Il segreto sta nella sigillatura
Le lampade tradizionali hanno una struttura “aperta”: quando una piccola goccia d’acqua colpisce il vetro estremamente caldo, questo si frantuma. Si tratta di uno shock termico, e rappresenta un problema serio. Per risolvere questo problema, utilizziamo unità sigillate con un alto livello di protezione IP. In pratica, si tratta di una sorta di “bolla protettiva” attorno all’elemento riscaldante. Invece di cercare di riscaldare tutta l’aria umida presenti nella stanza – il che rappresenta uno spreco di energia – questi riscaldatori utilizzano radiazioni a onde corte. Il risultato? Il calore raggiunge direttamente il corpo, creando subito una sensazione di comfort non appena si esce dalla doccia.
Costruiti per durare (e non arrugginire)
Non facciamo sconti nei materiali utilizzati. Utilizziamo vetro di quarzo trattato con particolari rivestimenti per favorire la produzione di calore. La struttura esterna è solitamente realizzata in alluminio rivestito di polvere. In questo modo, l’apparecchio non si corrodere o presentare macchie dopo alcuni mesi di utilizzo in ambienti umidi.

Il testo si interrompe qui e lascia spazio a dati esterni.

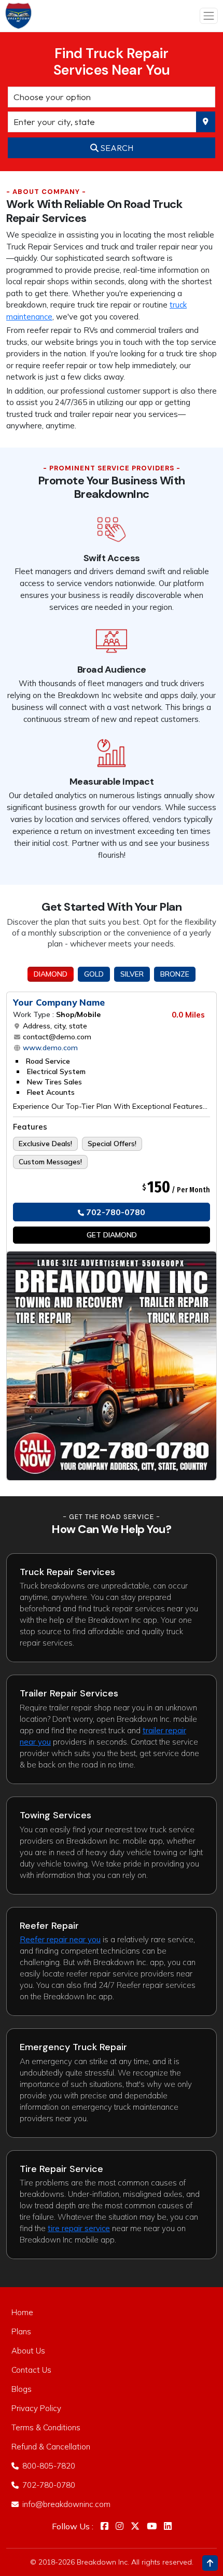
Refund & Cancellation (50, 2447)
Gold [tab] (94, 974)
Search (116, 148)
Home (22, 2312)
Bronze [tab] (174, 974)
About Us (28, 2351)
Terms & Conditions (45, 2427)
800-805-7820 (47, 2466)
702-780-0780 (114, 1212)
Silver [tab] (132, 974)
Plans (21, 2331)
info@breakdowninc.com (65, 2504)
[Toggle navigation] (209, 16)
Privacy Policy (36, 2408)
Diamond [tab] (50, 974)
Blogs (21, 2389)
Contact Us (31, 2370)
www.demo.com (49, 1047)
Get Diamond (112, 1235)
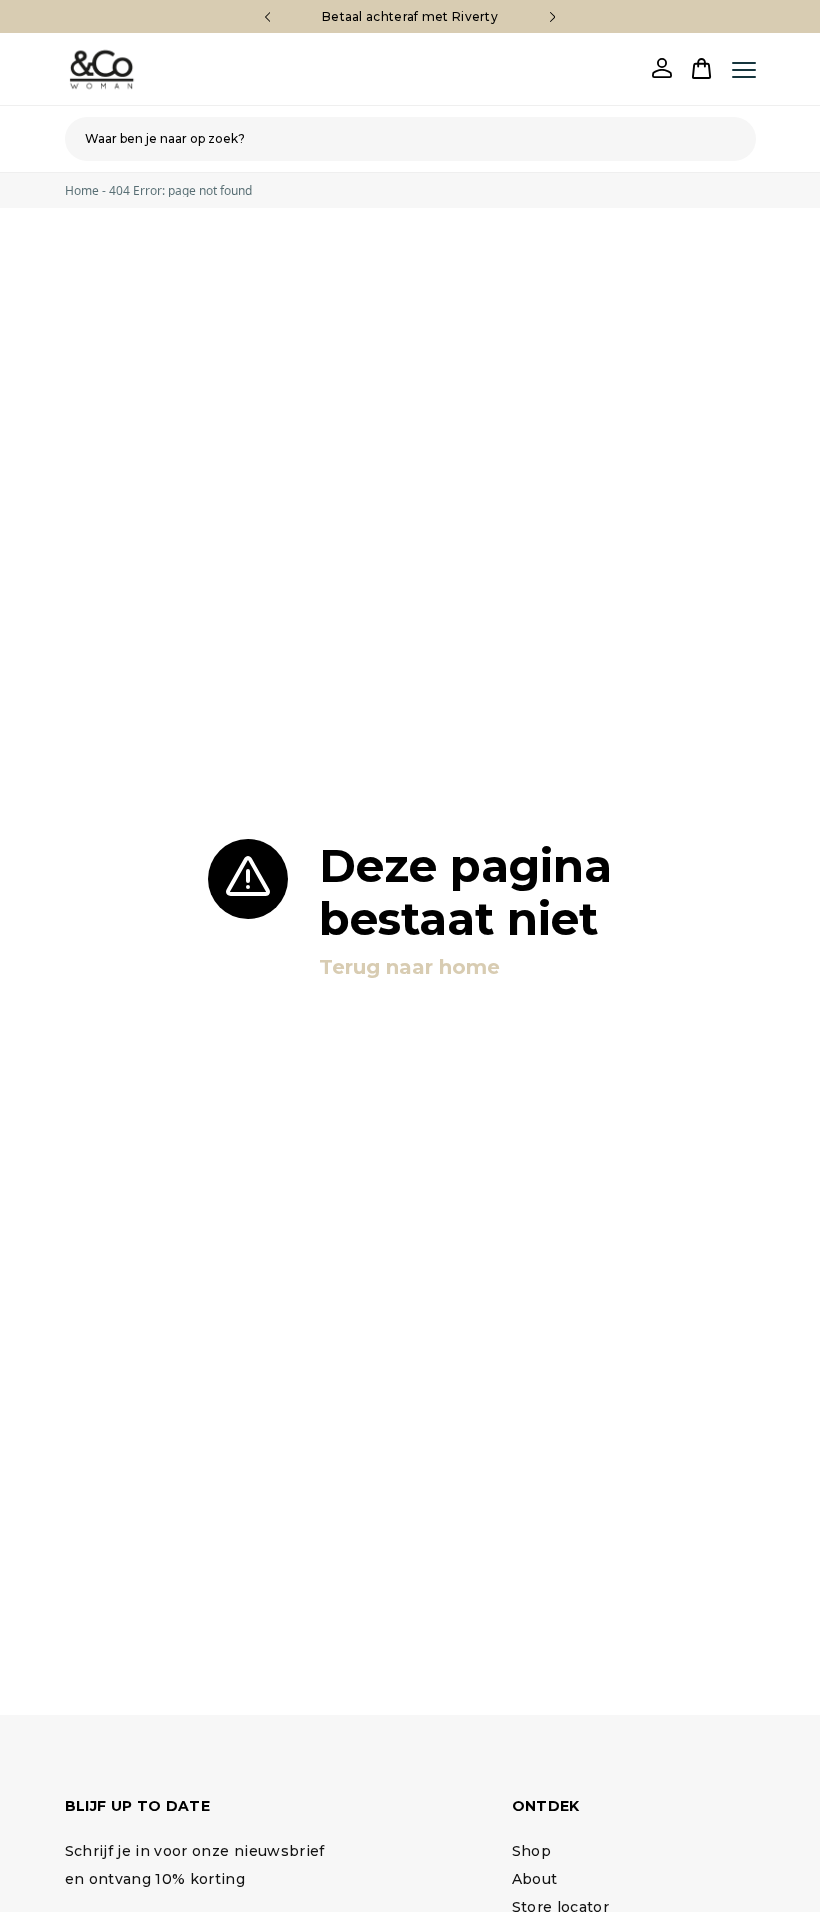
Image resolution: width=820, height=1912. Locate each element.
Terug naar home (409, 967)
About (535, 1879)
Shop (531, 1851)
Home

Ma ecco un consiglio utile: la struttura esterna è solo metà della soluzione. Se i cavi elettrici non sono resistenti all’umidità, anche la struttura impermeabile non serve a nulla. Utilizziamo sempre guarnizioni sigillate in silicone in tutti i punti di ingresso dell’elettricità, per assicurarci che l’umidità non possa raggiungere i componenti elettrici.
I compromessi inevitabili
Niente è perfetto… Questi riscaldatori sono fantastici, ma hanno delle caratteristiche diverse rispetto a una semplice lampadina economica. Poiché le unità sono sigillate per motivi di sicurezza, non si può semplicemente sostituire la lampadina in pochi minuti. Se alla fine l’apparecchio dovesse guastarsi, sarà necessario sostituire l’intero modulo. Inoltre, poiché questi riscaldatori consumano molta energia, è importante assicurarsi che il circuito elettrico sia in grado di gestire tale carico. Non vorrete certo che l’energia venga interrotta proprio nel bel mezzo della vostra routine mattutina.
In definitiva, dipende da ciò che considerate più importante: sostituire la lampadina in due minuti o avere un riscaldatore che possa resistere per anni in un ambiente umido come quello del bagno. Per noi, la affidabilità è sempre la priorità.